# [Data in this exercise]
▶

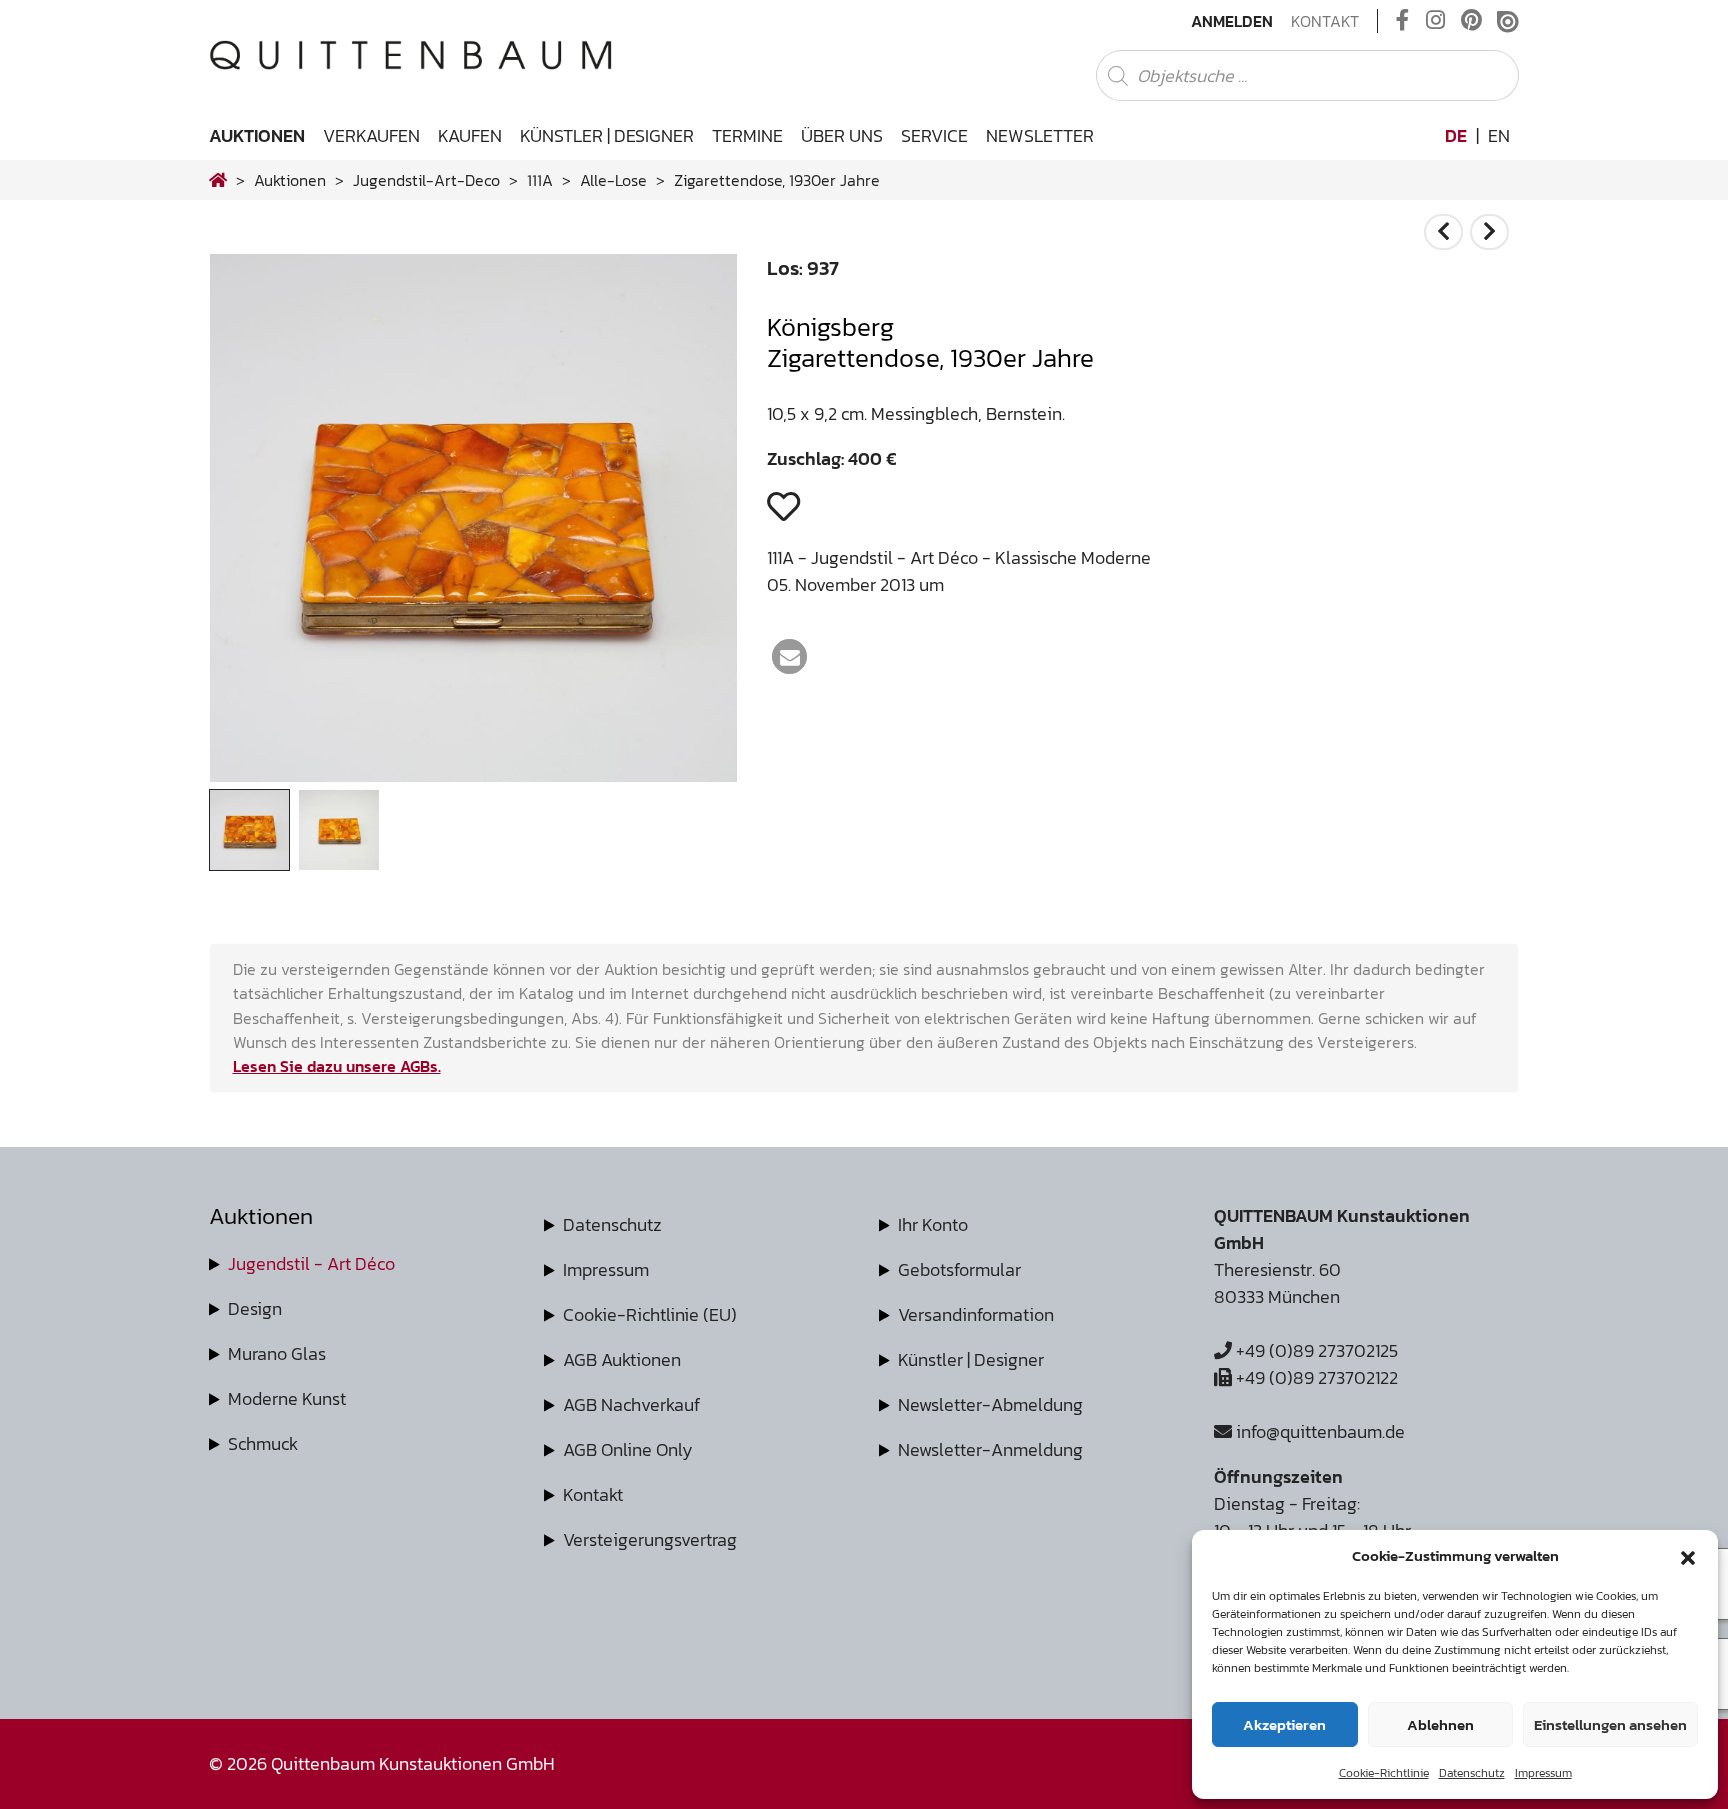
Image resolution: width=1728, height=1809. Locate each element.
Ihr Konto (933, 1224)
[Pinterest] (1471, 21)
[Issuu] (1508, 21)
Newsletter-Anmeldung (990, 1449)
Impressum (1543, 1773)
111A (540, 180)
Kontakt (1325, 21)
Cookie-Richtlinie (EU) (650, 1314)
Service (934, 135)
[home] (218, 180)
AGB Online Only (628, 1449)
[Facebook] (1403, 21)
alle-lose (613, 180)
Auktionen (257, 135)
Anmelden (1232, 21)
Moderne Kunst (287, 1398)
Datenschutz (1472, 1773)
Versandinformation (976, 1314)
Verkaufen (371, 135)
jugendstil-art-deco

◀

# [Exercise description]
Each line above is to be copied verbatim. Drop any image from the copy.

# [Your solution]
Image resolution: width=1728, height=1809. Locate each element.
Ihr Konto (933, 1224)
[Pinterest] (1471, 21)
[Issuu] (1508, 21)
Newsletter-Anmeldung (990, 1449)
Impressum (1543, 1773)
111A (540, 180)
Kontakt (1325, 21)
Cookie-Richtlinie (EU) (650, 1314)
Service (934, 135)
[home] (218, 180)
AGB Online Only (628, 1449)
[Facebook] (1403, 21)
alle-lose (613, 180)
Auktionen (257, 135)
Anmelden (1232, 21)
Moderne Kunst (287, 1398)
Datenschutz (1472, 1773)
Versandinformation (976, 1314)
Verkaufen (371, 135)
jugendstil-art-deco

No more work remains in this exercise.